(Collected data entries)
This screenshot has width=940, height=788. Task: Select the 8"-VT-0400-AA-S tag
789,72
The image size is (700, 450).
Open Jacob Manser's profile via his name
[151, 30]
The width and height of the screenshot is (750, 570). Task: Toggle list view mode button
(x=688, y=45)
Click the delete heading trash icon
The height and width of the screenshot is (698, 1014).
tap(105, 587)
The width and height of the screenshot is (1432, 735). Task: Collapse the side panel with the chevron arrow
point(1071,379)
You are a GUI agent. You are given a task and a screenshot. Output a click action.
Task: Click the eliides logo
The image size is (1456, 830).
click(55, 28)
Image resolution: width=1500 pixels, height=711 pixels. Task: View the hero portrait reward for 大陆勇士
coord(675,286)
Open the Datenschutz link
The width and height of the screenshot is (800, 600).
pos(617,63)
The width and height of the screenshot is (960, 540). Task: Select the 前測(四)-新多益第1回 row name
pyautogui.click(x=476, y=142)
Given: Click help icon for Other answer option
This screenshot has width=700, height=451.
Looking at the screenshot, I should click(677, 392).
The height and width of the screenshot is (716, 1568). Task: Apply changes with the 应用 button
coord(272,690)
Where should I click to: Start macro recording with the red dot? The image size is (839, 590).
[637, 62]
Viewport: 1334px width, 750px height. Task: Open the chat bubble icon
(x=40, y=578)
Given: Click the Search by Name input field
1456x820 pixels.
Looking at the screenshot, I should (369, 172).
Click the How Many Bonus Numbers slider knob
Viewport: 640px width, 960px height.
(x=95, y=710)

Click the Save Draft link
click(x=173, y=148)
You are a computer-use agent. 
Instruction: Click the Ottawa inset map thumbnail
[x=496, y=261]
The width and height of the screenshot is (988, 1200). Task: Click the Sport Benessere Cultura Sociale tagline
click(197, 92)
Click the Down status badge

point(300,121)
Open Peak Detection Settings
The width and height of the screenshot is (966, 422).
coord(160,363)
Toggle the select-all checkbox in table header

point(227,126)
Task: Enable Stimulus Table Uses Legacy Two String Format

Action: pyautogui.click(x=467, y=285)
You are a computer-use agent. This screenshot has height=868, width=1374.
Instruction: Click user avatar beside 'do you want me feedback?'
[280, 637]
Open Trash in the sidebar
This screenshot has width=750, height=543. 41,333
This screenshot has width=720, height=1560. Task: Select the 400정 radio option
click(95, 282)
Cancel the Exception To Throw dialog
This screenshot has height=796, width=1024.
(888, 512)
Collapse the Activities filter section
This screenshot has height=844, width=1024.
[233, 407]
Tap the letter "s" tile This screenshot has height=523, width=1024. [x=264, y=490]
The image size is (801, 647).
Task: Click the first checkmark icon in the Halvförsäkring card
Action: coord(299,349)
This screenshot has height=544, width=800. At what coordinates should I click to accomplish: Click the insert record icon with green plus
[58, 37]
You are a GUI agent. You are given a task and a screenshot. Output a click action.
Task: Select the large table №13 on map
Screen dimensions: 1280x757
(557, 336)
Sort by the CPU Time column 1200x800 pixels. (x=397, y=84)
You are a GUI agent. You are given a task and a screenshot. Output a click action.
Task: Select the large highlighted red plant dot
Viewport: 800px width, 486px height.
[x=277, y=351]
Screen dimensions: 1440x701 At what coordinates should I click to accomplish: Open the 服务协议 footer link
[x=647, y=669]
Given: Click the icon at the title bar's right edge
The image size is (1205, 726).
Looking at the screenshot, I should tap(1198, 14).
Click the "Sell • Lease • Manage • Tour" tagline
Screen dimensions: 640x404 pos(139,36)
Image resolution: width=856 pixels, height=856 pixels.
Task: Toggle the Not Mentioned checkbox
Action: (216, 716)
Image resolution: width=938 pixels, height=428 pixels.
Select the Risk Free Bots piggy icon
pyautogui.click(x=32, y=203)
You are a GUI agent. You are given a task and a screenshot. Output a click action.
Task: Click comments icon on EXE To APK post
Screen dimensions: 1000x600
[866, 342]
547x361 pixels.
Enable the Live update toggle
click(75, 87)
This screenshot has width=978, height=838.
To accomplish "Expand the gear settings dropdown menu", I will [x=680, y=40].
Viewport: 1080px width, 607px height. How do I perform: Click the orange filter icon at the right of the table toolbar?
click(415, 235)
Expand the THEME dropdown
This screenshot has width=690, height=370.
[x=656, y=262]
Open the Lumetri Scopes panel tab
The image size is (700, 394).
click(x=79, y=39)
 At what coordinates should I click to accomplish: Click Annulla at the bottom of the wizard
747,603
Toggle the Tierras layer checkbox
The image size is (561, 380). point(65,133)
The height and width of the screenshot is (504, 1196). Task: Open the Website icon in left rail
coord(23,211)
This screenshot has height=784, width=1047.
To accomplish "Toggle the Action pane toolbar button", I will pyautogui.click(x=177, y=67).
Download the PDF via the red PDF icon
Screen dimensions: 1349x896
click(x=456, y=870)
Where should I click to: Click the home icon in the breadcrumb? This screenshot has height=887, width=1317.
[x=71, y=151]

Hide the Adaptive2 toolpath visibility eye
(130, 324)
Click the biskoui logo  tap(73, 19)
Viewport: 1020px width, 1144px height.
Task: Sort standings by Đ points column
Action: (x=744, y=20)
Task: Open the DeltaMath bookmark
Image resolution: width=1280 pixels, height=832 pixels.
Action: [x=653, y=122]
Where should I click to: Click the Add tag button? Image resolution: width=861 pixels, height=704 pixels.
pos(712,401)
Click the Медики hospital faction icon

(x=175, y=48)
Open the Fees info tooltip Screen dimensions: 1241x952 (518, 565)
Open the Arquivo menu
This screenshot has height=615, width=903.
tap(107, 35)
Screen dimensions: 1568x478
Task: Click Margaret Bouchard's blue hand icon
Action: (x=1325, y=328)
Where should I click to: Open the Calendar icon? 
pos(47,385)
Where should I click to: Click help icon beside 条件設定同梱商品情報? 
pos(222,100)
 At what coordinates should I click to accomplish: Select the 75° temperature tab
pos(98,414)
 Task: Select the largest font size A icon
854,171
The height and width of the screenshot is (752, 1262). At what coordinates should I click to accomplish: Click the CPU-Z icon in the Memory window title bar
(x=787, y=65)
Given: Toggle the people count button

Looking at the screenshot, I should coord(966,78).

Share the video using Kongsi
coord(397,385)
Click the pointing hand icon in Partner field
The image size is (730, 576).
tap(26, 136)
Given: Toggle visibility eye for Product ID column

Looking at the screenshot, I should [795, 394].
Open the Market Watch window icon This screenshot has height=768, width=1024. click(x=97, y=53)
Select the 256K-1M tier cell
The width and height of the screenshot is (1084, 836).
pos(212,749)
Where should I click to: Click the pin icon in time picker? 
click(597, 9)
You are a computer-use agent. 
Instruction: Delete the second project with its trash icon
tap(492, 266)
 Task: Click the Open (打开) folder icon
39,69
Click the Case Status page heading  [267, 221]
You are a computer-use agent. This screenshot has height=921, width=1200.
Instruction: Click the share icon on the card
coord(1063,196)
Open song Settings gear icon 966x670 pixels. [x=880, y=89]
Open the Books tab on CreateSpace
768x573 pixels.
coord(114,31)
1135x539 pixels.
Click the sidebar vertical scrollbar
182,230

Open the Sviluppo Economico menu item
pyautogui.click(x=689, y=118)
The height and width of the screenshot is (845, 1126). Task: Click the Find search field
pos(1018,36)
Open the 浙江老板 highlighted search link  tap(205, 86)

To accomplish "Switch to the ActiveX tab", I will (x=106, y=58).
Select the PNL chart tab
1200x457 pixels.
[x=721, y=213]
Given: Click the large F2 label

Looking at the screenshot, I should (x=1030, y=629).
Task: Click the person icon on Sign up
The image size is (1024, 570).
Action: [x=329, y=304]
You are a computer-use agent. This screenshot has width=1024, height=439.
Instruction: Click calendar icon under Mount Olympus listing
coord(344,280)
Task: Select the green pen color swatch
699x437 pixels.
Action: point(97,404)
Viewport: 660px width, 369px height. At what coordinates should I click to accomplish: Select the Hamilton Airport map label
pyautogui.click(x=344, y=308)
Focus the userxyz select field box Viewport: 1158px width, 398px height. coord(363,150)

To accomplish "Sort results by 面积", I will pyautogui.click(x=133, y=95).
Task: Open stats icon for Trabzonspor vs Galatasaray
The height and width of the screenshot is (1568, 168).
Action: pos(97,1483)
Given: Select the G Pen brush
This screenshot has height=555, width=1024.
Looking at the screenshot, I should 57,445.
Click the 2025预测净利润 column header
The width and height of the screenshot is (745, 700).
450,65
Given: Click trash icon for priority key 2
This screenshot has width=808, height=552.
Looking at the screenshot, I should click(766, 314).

# YOUR GOAL
From the line containing "Focus the userxyz" down to the last line of the data, transcribe every line exactly; nothing else should appear.

# TASK ANSWER
Focus the userxyz select field box Viewport: 1158px width, 398px height. coord(363,150)

To accomplish "Sort results by 面积", I will pyautogui.click(x=133, y=95).
Task: Open stats icon for Trabzonspor vs Galatasaray
The height and width of the screenshot is (1568, 168).
Action: pos(97,1483)
Given: Select the G Pen brush
This screenshot has height=555, width=1024.
Looking at the screenshot, I should 57,445.
Click the 2025预测净利润 column header
The width and height of the screenshot is (745, 700).
450,65
Given: Click trash icon for priority key 2
This screenshot has width=808, height=552.
Looking at the screenshot, I should click(766, 314).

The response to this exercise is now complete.